### [Entries supplied]
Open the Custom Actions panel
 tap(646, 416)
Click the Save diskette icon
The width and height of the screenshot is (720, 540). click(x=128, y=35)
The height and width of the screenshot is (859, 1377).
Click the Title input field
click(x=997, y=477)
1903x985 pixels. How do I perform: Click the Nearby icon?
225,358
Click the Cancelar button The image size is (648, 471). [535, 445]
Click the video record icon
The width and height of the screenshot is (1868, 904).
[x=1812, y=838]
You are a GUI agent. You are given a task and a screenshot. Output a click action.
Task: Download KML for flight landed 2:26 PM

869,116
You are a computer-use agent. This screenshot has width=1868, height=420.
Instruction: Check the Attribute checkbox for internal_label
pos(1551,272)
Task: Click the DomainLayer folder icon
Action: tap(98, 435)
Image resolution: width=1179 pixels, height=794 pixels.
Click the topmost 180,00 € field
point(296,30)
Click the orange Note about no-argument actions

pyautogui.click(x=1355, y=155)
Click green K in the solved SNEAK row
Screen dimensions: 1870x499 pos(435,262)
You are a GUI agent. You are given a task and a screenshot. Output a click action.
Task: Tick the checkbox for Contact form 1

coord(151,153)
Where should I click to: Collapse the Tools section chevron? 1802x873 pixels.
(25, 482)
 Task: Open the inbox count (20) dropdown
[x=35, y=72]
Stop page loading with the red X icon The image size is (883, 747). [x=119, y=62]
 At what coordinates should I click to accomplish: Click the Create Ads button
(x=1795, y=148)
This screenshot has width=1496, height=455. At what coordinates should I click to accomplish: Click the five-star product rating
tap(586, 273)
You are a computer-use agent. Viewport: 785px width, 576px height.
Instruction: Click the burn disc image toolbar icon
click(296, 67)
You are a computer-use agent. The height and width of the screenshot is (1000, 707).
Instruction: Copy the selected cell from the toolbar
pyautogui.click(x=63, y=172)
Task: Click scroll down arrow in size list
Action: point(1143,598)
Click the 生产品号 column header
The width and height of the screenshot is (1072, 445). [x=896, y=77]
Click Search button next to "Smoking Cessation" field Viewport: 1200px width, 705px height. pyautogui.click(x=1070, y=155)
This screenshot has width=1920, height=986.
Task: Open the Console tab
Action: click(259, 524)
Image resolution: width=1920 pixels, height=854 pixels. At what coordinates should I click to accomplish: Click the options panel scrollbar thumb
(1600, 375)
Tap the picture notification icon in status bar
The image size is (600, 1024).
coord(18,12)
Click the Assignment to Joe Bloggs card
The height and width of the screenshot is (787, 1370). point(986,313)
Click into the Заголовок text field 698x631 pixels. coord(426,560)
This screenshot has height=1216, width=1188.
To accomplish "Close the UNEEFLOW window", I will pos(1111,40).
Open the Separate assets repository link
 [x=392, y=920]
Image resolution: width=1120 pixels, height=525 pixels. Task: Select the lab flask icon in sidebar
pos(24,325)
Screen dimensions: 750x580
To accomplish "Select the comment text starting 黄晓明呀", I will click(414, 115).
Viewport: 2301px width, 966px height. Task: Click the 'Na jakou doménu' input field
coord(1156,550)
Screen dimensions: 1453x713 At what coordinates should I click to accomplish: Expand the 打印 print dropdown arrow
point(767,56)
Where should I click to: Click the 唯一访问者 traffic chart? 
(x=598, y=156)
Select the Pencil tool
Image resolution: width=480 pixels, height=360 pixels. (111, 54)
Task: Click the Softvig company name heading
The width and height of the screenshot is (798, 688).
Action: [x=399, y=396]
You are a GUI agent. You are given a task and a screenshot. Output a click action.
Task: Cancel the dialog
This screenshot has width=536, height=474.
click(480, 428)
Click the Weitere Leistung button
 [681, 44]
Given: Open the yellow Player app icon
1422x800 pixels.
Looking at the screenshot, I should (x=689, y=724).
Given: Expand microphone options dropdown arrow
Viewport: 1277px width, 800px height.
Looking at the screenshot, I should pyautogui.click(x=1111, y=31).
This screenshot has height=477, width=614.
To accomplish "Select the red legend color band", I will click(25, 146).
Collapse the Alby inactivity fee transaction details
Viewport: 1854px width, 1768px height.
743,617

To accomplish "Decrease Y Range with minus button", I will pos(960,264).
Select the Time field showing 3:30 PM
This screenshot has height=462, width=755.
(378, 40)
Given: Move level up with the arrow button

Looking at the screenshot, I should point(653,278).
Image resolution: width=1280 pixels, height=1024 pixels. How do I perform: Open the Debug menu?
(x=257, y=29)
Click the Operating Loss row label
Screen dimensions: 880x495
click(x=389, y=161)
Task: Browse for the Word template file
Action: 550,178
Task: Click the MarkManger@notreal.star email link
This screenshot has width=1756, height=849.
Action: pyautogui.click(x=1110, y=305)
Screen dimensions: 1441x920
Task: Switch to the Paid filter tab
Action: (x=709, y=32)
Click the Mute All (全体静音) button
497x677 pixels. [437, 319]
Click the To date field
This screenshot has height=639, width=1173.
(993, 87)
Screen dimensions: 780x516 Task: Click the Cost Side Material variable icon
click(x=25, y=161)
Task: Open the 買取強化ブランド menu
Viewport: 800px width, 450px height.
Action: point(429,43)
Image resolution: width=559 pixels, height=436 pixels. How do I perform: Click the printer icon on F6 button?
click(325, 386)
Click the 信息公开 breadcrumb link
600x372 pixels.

### [What is being asked]
Write out, from the lines above, only those from the line with "Where should I click to: Click" to the line with "Task: Click the Softvig company name heading", exactly as given, including the first and the last.

### [Exercise solution]
Where should I click to: Click the 唯一访问者 traffic chart? 
(x=598, y=156)
Select the Pencil tool
Image resolution: width=480 pixels, height=360 pixels. (111, 54)
Task: Click the Softvig company name heading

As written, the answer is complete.